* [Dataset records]
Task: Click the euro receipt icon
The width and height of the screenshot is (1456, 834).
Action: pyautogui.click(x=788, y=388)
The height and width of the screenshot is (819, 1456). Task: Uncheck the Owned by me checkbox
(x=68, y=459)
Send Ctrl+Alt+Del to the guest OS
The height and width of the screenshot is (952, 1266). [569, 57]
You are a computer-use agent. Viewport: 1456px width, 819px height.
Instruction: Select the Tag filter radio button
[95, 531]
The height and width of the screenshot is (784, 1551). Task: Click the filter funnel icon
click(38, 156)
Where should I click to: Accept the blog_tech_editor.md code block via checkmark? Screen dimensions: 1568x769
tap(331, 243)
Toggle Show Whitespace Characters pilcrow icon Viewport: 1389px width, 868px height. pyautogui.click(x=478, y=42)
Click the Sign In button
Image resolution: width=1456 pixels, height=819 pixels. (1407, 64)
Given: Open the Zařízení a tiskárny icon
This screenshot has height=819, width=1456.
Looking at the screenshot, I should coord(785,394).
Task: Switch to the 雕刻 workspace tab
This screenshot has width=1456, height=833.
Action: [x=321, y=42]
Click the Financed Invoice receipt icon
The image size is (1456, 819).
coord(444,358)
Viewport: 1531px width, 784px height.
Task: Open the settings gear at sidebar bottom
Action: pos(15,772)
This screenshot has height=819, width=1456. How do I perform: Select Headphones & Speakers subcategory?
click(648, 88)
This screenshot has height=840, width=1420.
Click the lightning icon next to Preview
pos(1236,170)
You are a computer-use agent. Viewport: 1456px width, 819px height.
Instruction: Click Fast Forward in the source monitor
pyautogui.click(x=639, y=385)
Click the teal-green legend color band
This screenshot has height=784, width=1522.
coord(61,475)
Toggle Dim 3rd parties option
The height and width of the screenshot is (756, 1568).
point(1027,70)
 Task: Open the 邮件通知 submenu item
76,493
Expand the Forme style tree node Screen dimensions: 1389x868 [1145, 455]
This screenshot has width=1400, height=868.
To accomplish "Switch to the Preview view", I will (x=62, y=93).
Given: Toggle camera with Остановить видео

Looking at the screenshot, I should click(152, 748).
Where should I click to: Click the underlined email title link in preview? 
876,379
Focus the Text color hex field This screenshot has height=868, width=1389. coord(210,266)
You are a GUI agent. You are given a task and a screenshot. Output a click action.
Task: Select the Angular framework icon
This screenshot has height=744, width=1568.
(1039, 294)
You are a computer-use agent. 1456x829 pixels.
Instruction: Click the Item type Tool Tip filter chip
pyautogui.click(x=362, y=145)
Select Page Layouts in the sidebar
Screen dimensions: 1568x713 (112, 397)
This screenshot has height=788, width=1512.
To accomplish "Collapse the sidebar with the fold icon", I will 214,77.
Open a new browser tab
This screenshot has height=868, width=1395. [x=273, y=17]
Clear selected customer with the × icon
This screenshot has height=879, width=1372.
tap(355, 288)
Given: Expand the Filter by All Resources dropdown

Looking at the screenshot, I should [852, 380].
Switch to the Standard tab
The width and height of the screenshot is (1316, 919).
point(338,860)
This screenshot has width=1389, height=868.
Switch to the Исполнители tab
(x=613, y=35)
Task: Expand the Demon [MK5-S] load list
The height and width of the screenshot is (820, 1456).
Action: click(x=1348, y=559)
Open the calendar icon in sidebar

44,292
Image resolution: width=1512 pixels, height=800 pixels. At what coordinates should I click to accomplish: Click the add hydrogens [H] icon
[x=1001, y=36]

* [WORK TO BE COMPLETED]
Line by line, reproduce the data exactly.

* [RESPONSE BELOW]
Task: Click the euro receipt icon
The width and height of the screenshot is (1456, 834).
Action: pyautogui.click(x=788, y=388)
The height and width of the screenshot is (819, 1456). Task: Uncheck the Owned by me checkbox
(x=68, y=459)
Send Ctrl+Alt+Del to the guest OS
The height and width of the screenshot is (952, 1266). [569, 57]
You are a computer-use agent. Viewport: 1456px width, 819px height.
Instruction: Select the Tag filter radio button
[95, 531]
The height and width of the screenshot is (784, 1551). Task: Click the filter funnel icon
click(38, 156)
Where should I click to: Accept the blog_tech_editor.md code block via checkmark? Screen dimensions: 1568x769
tap(331, 243)
Toggle Show Whitespace Characters pilcrow icon Viewport: 1389px width, 868px height. pyautogui.click(x=478, y=42)
Click the Sign In button
Image resolution: width=1456 pixels, height=819 pixels. (1407, 64)
Given: Open the Zařízení a tiskárny icon
This screenshot has height=819, width=1456.
Looking at the screenshot, I should coord(785,394).
Task: Switch to the 雕刻 workspace tab
This screenshot has width=1456, height=833.
Action: [x=321, y=42]
Click the Financed Invoice receipt icon
The image size is (1456, 819).
coord(444,358)
Viewport: 1531px width, 784px height.
Task: Open the settings gear at sidebar bottom
Action: pos(15,772)
This screenshot has height=819, width=1456. How do I perform: Select Headphones & Speakers subcategory?
click(648, 88)
This screenshot has height=840, width=1420.
Click the lightning icon next to Preview
pos(1236,170)
You are a computer-use agent. Viewport: 1456px width, 819px height.
Instruction: Click Fast Forward in the source monitor
pyautogui.click(x=639, y=385)
Click the teal-green legend color band
This screenshot has height=784, width=1522.
coord(61,475)
Toggle Dim 3rd parties option
The height and width of the screenshot is (756, 1568).
point(1027,70)
 Task: Open the 邮件通知 submenu item
76,493
Expand the Forme style tree node Screen dimensions: 1389x868 [1145, 455]
This screenshot has width=1400, height=868.
To accomplish "Switch to the Preview view", I will (x=62, y=93).
Given: Toggle camera with Остановить видео

Looking at the screenshot, I should click(152, 748).
Where should I click to: Click the underlined email title link in preview? 
876,379
Focus the Text color hex field This screenshot has height=868, width=1389. coord(210,266)
You are a GUI agent. You are given a task and a screenshot. Output a click action.
Task: Select the Angular framework icon
This screenshot has height=744, width=1568.
(1039, 294)
You are a computer-use agent. 1456x829 pixels.
Instruction: Click the Item type Tool Tip filter chip
pyautogui.click(x=362, y=145)
Select Page Layouts in the sidebar
Screen dimensions: 1568x713 (112, 397)
This screenshot has height=788, width=1512.
To accomplish "Collapse the sidebar with the fold icon", I will 214,77.
Open a new browser tab
This screenshot has height=868, width=1395. [x=273, y=17]
Clear selected customer with the × icon
This screenshot has height=879, width=1372.
tap(355, 288)
Given: Expand the Filter by All Resources dropdown

Looking at the screenshot, I should [852, 380].
Switch to the Standard tab
The width and height of the screenshot is (1316, 919).
point(338,860)
This screenshot has width=1389, height=868.
Switch to the Исполнители tab
(x=613, y=35)
Task: Expand the Demon [MK5-S] load list
The height and width of the screenshot is (820, 1456).
Action: click(x=1348, y=559)
Open the calendar icon in sidebar

44,292
Image resolution: width=1512 pixels, height=800 pixels. At what coordinates should I click to accomplish: Click the add hydrogens [H] icon
[x=1001, y=36]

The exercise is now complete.